** Opening Excerpted records block **

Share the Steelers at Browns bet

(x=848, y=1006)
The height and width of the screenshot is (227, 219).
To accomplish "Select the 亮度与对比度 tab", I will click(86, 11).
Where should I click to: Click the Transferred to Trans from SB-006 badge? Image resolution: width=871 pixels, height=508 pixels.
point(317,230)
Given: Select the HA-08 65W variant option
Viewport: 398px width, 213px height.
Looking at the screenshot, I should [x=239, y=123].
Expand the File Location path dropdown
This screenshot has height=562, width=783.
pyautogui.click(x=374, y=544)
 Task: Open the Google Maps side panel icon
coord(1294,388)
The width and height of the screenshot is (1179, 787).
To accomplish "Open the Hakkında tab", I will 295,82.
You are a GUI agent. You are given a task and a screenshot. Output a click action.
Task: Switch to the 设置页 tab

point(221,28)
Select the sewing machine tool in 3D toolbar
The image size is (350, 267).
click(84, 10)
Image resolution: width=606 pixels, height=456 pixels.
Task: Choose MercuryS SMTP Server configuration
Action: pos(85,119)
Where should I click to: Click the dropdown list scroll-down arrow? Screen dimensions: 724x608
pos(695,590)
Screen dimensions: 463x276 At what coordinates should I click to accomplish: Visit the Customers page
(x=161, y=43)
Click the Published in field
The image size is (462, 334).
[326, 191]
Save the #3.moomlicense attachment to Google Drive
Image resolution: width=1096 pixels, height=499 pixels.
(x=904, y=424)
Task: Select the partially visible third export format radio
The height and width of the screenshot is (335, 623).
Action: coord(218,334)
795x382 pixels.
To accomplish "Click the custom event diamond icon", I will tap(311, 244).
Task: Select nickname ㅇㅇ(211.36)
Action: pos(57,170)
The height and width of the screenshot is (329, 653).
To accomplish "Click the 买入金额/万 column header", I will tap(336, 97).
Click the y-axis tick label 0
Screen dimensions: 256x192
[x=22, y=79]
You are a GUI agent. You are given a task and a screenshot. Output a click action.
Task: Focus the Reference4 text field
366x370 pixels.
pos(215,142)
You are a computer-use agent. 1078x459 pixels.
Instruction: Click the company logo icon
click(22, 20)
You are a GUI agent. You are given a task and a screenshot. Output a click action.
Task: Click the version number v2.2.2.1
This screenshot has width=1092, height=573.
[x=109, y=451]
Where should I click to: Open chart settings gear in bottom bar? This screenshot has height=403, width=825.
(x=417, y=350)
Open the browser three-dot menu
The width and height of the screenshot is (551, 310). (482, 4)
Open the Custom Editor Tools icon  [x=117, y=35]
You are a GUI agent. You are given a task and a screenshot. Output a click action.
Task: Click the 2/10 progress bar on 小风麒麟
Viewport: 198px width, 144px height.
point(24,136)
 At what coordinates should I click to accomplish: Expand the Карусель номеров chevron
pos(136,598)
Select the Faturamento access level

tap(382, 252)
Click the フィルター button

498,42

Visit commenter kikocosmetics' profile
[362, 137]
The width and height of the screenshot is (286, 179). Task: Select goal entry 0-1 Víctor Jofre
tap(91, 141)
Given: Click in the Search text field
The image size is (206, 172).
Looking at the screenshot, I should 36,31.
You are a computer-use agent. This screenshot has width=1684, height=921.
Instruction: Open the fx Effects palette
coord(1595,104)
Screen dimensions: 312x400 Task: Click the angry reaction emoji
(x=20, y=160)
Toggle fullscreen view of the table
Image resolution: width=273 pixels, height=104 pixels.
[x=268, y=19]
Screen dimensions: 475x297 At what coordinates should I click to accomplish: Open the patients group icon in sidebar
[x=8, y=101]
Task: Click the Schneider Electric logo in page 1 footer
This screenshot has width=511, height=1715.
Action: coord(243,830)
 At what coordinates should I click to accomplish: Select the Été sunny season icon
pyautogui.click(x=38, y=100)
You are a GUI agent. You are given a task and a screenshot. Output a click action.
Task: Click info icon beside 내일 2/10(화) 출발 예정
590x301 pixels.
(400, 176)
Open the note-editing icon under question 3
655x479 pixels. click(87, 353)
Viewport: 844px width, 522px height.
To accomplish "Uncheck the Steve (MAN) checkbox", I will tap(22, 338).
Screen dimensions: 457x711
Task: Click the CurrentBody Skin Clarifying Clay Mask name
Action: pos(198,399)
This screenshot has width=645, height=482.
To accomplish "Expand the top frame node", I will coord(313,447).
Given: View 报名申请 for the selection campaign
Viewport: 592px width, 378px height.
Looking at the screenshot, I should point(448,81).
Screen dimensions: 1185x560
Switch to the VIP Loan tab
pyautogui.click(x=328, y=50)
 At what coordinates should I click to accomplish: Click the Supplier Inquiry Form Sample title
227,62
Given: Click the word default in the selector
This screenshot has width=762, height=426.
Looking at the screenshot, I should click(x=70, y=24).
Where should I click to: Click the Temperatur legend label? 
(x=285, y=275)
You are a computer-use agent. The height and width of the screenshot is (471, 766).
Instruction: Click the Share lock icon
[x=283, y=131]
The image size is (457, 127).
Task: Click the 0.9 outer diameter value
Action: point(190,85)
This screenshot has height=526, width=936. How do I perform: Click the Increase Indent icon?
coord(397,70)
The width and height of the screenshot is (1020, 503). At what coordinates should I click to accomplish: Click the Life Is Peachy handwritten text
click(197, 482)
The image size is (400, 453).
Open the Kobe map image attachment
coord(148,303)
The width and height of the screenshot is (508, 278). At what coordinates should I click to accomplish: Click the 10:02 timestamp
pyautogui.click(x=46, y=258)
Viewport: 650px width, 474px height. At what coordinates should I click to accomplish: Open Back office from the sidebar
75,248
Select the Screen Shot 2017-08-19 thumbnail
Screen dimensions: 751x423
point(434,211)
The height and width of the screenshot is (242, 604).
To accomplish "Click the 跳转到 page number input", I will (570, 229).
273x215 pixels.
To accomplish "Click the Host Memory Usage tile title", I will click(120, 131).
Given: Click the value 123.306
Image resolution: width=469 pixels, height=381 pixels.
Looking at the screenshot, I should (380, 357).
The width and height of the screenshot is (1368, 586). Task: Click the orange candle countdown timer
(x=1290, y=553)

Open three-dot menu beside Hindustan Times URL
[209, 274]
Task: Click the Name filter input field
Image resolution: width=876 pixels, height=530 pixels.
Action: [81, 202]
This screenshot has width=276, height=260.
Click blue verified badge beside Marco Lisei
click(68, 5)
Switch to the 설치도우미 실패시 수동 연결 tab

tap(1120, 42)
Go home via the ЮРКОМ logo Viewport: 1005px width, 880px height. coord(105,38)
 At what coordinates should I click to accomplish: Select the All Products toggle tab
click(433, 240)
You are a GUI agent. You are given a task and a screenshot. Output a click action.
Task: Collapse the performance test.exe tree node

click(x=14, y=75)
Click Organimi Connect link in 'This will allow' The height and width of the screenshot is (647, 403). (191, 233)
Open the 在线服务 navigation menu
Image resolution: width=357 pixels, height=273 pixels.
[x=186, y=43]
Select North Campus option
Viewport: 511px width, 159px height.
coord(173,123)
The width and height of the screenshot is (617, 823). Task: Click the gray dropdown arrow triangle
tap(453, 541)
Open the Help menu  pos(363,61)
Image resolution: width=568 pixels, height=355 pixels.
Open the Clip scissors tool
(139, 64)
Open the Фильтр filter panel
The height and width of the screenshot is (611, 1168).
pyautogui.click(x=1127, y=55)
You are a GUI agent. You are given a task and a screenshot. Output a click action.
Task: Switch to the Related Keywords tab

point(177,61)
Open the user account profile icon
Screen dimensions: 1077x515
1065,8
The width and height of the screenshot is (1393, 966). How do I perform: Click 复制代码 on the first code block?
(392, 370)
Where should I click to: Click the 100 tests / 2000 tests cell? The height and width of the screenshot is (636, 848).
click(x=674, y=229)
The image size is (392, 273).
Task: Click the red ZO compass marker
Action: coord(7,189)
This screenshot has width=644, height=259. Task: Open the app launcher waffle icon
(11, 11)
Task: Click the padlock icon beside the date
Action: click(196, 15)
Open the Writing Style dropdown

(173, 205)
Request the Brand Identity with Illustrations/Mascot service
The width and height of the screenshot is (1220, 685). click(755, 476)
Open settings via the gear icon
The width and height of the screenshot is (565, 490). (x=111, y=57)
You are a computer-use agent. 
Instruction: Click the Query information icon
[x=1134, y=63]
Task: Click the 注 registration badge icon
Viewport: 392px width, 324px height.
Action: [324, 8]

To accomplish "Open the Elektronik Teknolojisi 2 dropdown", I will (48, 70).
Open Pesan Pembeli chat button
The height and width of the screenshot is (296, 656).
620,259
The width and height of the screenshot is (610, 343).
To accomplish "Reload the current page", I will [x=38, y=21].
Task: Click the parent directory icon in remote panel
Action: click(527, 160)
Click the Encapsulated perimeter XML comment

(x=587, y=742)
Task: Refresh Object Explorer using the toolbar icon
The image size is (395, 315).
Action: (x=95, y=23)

** Closing Excerpted records block **

Assigned task |
From the line holding "366x370 pixels." to the line holding "Open the Custom", inclusive, restate each line above exactly as written.

Written solution |
366x370 pixels.
pos(215,142)
You are a computer-use agent. 1078x459 pixels.
Instruction: Click the company logo icon
click(22, 20)
You are a GUI agent. You are given a task and a screenshot. Output a click action.
Task: Click the version number v2.2.2.1
This screenshot has width=1092, height=573.
[x=109, y=451]
Where should I click to: Open chart settings gear in bottom bar? This screenshot has height=403, width=825.
(x=417, y=350)
Open the browser three-dot menu
The width and height of the screenshot is (551, 310). (482, 4)
Open the Custom Editor Tools icon  [x=117, y=35]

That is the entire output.